Durante a pesquisa para o filme, houve alguma anedota ou fato interessante da vida de Camus que impressionou um surpreendeu-o de alguma maneira?
Claro, eu aprendi muito! Eu aprendi especialmente que havia uma relação muito forte entre sua vida pessoal e pública. Normalmente eu não gosto de vasculhar a vida privada dos autores para compreender seu trabalho. No caso de Albert Camus, a ligação era clara. Por exemplo, é impossível de compreender completamente The Fall se uma pessoa não entender como estava a vida privada de Camus quando ele escreveu o livro. Durante aquele tempo, os autores muitas vezes descreviam suas próprias experiências em seus trabalhos de ficção, por exemplo, Sartre e Beauvoir. Isso foi mesmo antes da Nouvelle Vague francesa no cinema, onde os diretores usaram suas próprias vidas em maneiras muito óbvias em seus filmes. Foi a mesma coisa com Camus. Por outras palavras, fez sentido mostrar a vida privada de Camus porque isso ajuda a compreender o seu trabalho. Para outros autores já não é assim.

Porquê você decidiu focar nos últimos 10 anos da vida do escritor?
Toda a vida de Camus foi fascinante, mas eu escolhi concentrar na última década da sua vida. Quando eu dirigo cinebiografias, eu prefiro concentrar num período curto, em vez de mostrar a vida inteira da pessoa. O fim da vida de Camus é interessante porque foi um período muito desafiante para ele.

Quão difícil é fazer filmes em França, em termos de dinheiro e apoio?
A situação está mudando em França. França costumava produzir muitos filmes de TV, o que me permitia dirigir programas que eram sobre muitos e variados assuntos. Nos últimos quinze anos eu dirigi praticamente um filme por ano, o que é bastante. A média em França é de um filme a cada seis anos para a maioria dos diretores.

Agora as séries de TV são muito populares. Durante muito tempo a França não produziu muitas. Agora existem mais shows franceses. Isso torna mais difícil realizar filmes de longa metragem. A razão é que shows de TV levam muito mais tempo de emissão, então com o tempo restante fica muito pouco para se usar.

O que você achou mais desafiante durante todo o processo do filme?
A parte mais desafiante de um filme é sempre convencer as pessoas a acreditaram no seu projeto.
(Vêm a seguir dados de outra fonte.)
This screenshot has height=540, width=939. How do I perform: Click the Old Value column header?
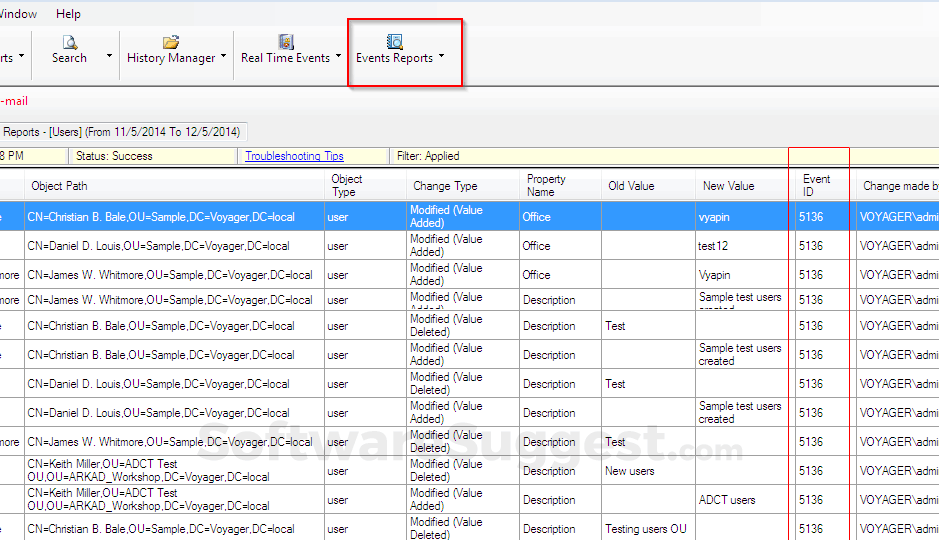[631, 186]
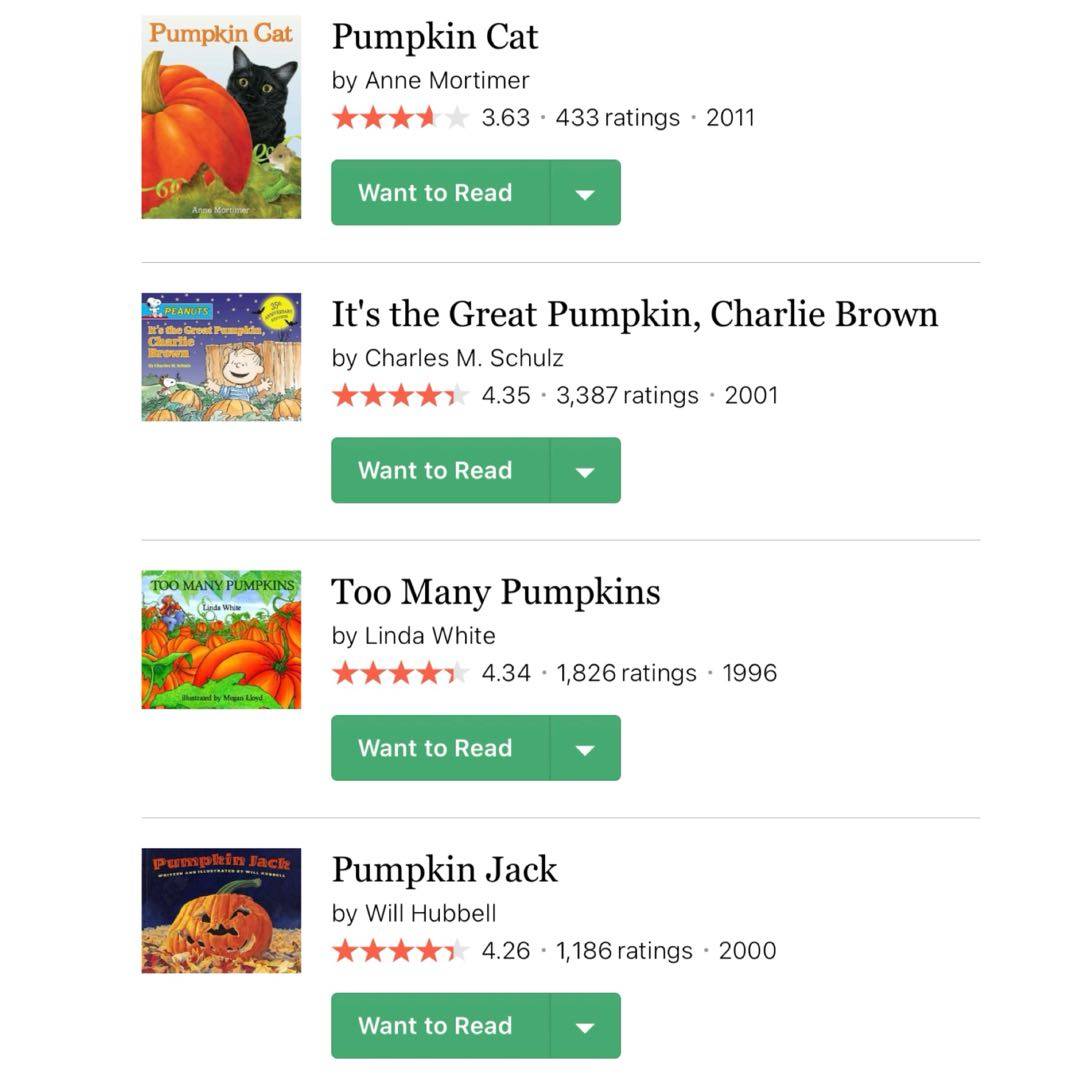The image size is (1080, 1080).
Task: Expand shelf options for Too Many Pumpkins
Action: 585,748
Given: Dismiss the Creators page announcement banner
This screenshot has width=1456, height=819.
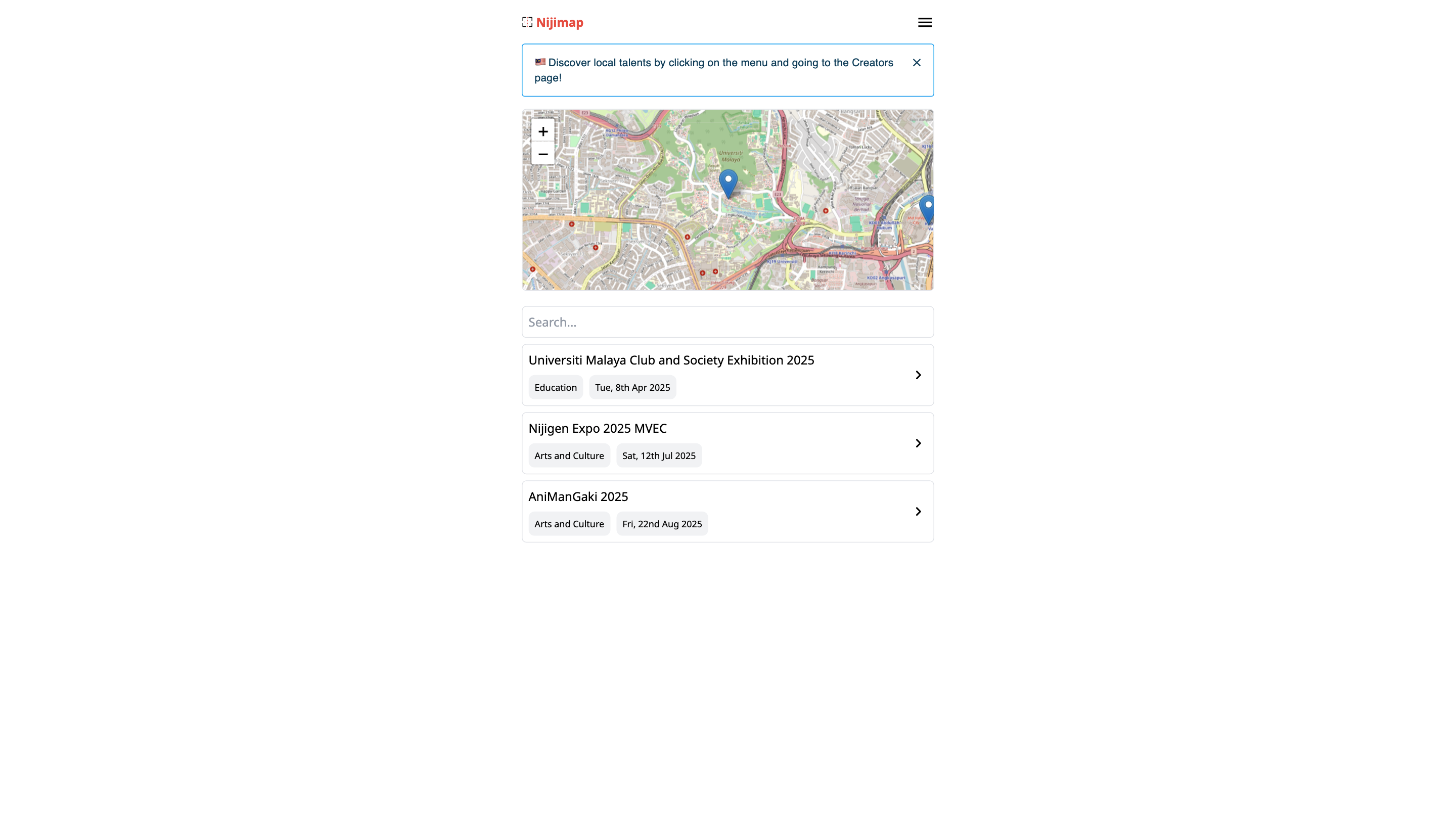Looking at the screenshot, I should (916, 63).
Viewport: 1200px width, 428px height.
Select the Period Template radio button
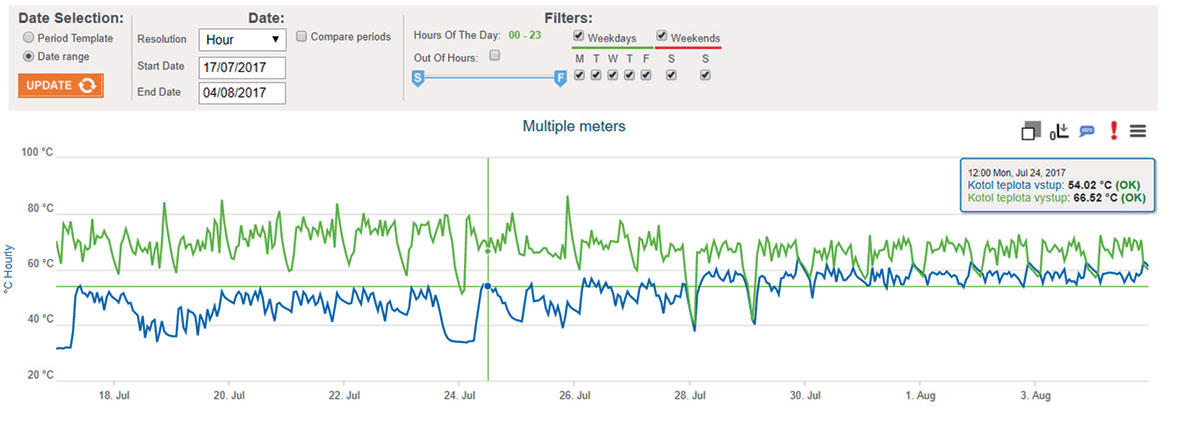[x=28, y=38]
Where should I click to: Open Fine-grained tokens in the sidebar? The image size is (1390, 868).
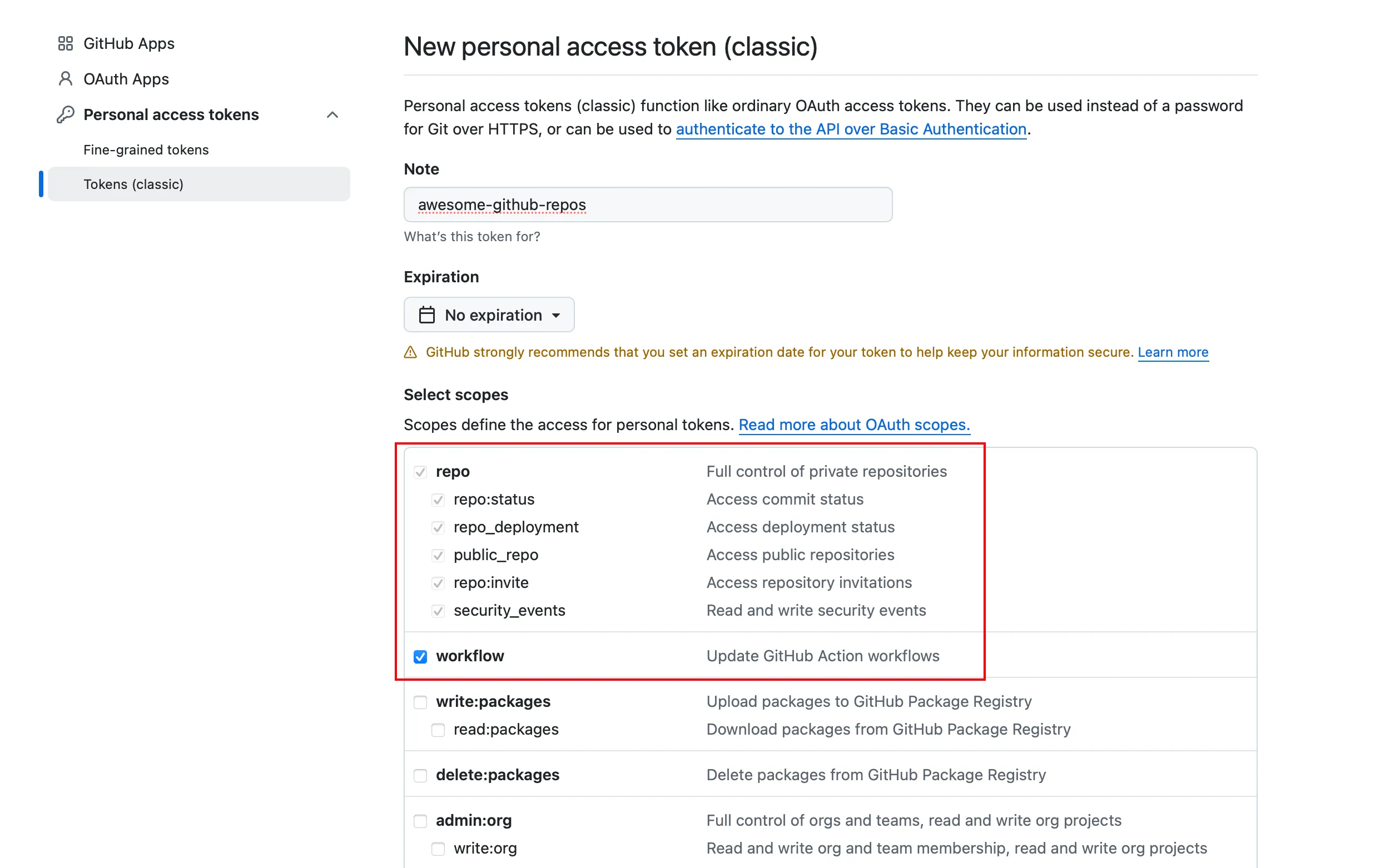tap(146, 150)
Felizmente, ainda existe uma grande procura por filmes que cobrem uma grande variedade de assuntos. Cada vez que dirijo um filme, aprendo muito sobre um mundo completamente diferente. Eu sinto-me muito livre em termos do meu trabalho.

Na TV, em oposição à indústria do cinema, assim que as pessoas aceitam o projeto, as coisas correm geralmente com muita facilidade. Na indústria do cinema, o modelo de negócio é muito mais complexo, então alguns projetos nem sempre acabam sendo terminados.

Você está trabalhando em algum projeto de filme neste momento?
Eu estou trabalhando num documentários para a France 3 sobre Radio Londres, a estação de rádio usada pela Resistência Francesa e Radio Paris, a estação controlada pela Alemanha. O foco é no comediante francês Pierre Dac, que passou a maior parte da guerra na Radio Londres para contra atacar a propaganda alemã.

Estou também trabalhando num filme sobre os Presidentes Executivos de 40 empresas CAC, para entender suas visões sobre a França.